Below are the following Built-in and NumPy implementations.
Built-in:
# should be -11.28443261177375
>>> (-2967000000)**(1/9)
(10.603898055039648+3.8595032592277083j)
NumPy:
# should be -11.28443261177375
>>> np.pow(-2967000000, 1/9)
nan
Is there an efficient way using NumPy or a built-in method to force Python to use the negative Real solution? I would like to avoid writing a function to satisfy this need if possible. I am currently using np.sign(x)*abs(x)**(1/n)
. Is there any improvement that I can make?
I ran some tests trying different methods to see which would be the fastest.
import numpy as np
import pandas as pd
import math
import timeit
df = pd.DataFrame({"nums": np.arange(-2967000000, 100, 10000, dtype=float)})

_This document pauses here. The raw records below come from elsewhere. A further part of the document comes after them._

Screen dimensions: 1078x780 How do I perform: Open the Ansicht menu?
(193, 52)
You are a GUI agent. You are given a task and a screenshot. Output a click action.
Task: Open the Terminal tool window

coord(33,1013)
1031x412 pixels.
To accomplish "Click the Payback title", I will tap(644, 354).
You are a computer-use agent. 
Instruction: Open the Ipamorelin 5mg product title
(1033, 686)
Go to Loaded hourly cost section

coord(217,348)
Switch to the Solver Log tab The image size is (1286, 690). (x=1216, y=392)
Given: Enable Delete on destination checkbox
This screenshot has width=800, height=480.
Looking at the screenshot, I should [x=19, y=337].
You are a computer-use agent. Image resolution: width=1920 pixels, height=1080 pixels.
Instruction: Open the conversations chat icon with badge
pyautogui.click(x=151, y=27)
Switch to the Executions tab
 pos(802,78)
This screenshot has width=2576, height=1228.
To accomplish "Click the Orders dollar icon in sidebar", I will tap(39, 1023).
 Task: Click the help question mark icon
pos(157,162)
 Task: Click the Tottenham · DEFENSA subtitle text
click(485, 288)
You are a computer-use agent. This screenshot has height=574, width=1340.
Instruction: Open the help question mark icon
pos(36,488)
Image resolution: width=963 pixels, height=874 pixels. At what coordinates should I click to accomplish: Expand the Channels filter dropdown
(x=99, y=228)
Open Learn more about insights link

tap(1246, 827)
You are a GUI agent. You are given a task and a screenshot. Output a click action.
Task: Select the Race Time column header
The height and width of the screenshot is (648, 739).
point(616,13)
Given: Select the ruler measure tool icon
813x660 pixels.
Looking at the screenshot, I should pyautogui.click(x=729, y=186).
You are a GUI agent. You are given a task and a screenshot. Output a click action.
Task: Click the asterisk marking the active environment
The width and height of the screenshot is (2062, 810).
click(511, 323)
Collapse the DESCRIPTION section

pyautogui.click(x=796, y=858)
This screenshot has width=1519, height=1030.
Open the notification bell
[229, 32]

def method1(df=df, n=1/9):
return df["nums"].apply(lambda x: np.sign(x)*np.abs(x)**n)
def method2(df=df, n=1/9):
return df["nums"].apply(lambda x: np.sign(x)*np.power(np.abs(x), n))
def method3(df=df, n=1/9):
return df["nums"].apply(lambda x: math.copysign(x, abs(x)**n))
def method4(df=df, n=1/9):
x = df["nums"]
return pd.Series(np.sign(x)*np.abs(x)**n)
def method5(df=df, n=1/9):
x = df["nums"]
return pd.Series(np.sign(x)*np.power(np.abs(x), n))
methods = [method1, method2, method3, method4, method5]
N = 7
for method in methods:
print(method.__name__, timeit.timeit(method, number=N)/N)
Output:
method1 0.6219473714285674
method2 0.8631320142857086
method3 0.13383357142856767
method4 0.011573042857110392
method5 0.011473671428575472
So, using the numpy functions directly on the pandas Series (avoiding apply
) is the fastest. This makes sense because numpy is fast when working with arrays. The next fastest is using the math library with apply
, which is consistent with what I just said about numpy being fast with arrays. The slowest methods were the numpy methods used with apply
, since that essentially loops through the data frame; you shouldn't use numpy when looping.